Data for processing:
——————
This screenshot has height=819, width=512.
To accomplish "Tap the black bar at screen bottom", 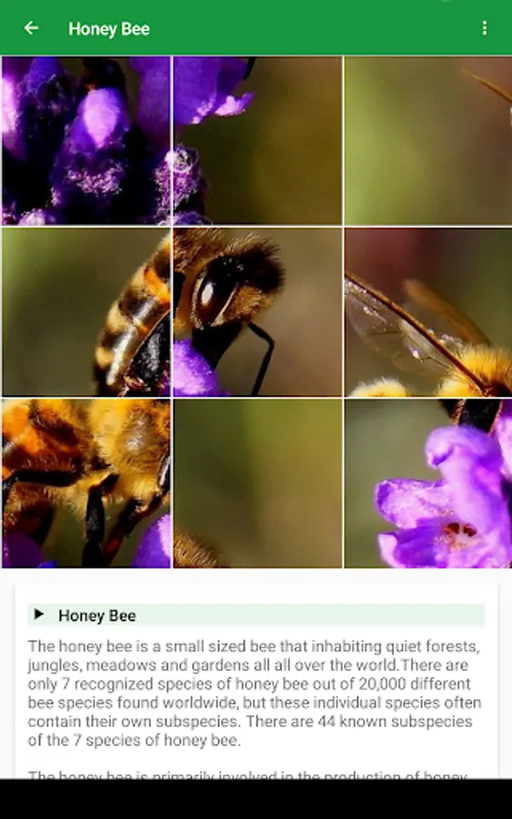I will [x=256, y=799].
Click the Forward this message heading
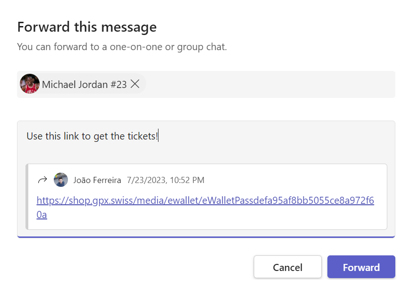This screenshot has height=297, width=409. coord(87,27)
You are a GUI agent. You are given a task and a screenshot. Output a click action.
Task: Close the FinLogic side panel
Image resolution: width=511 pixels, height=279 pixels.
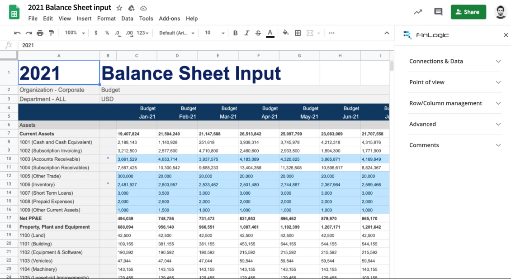point(506,35)
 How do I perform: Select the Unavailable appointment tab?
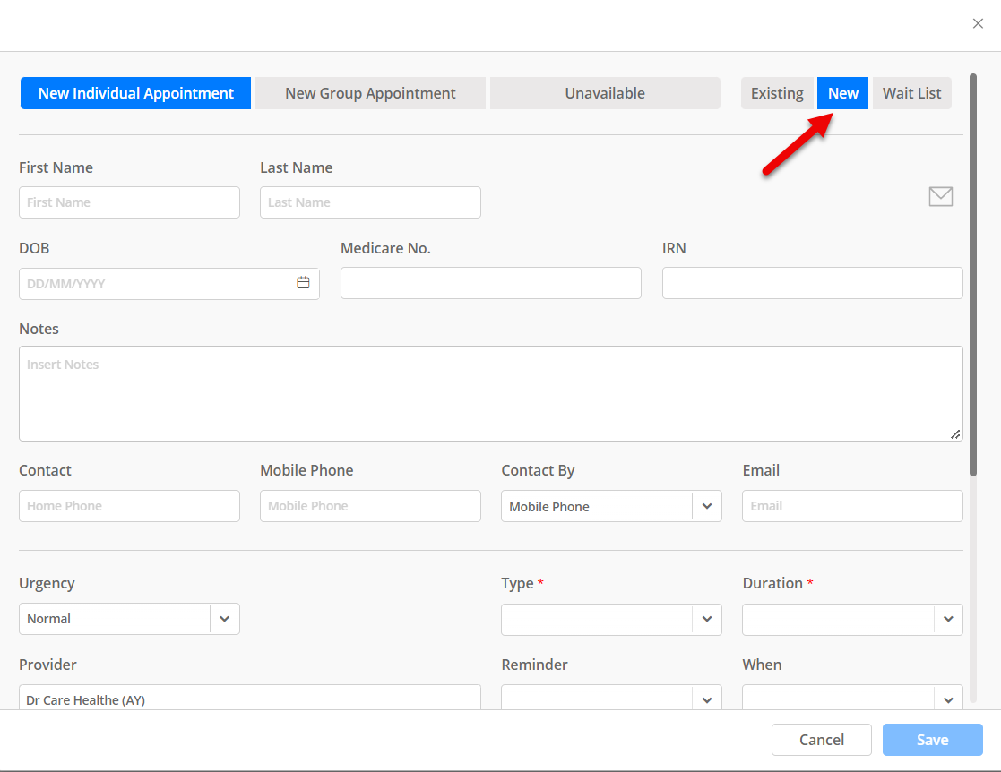point(605,93)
——————
Rewrite the rows from the line with "You are a GUI" through the end of the rows, replacing "side panel" with "sidebar" and keeping everything else the same. Leave the pictures out of your answer.

You are a GUI agent. You are given a task and a screenshot. Output a click action.
Task: Close the FinLogic sidebar
Image resolution: width=511 pixels, height=279 pixels.
point(506,35)
 How do I perform: Select the Unavailable appointment tab?
point(605,93)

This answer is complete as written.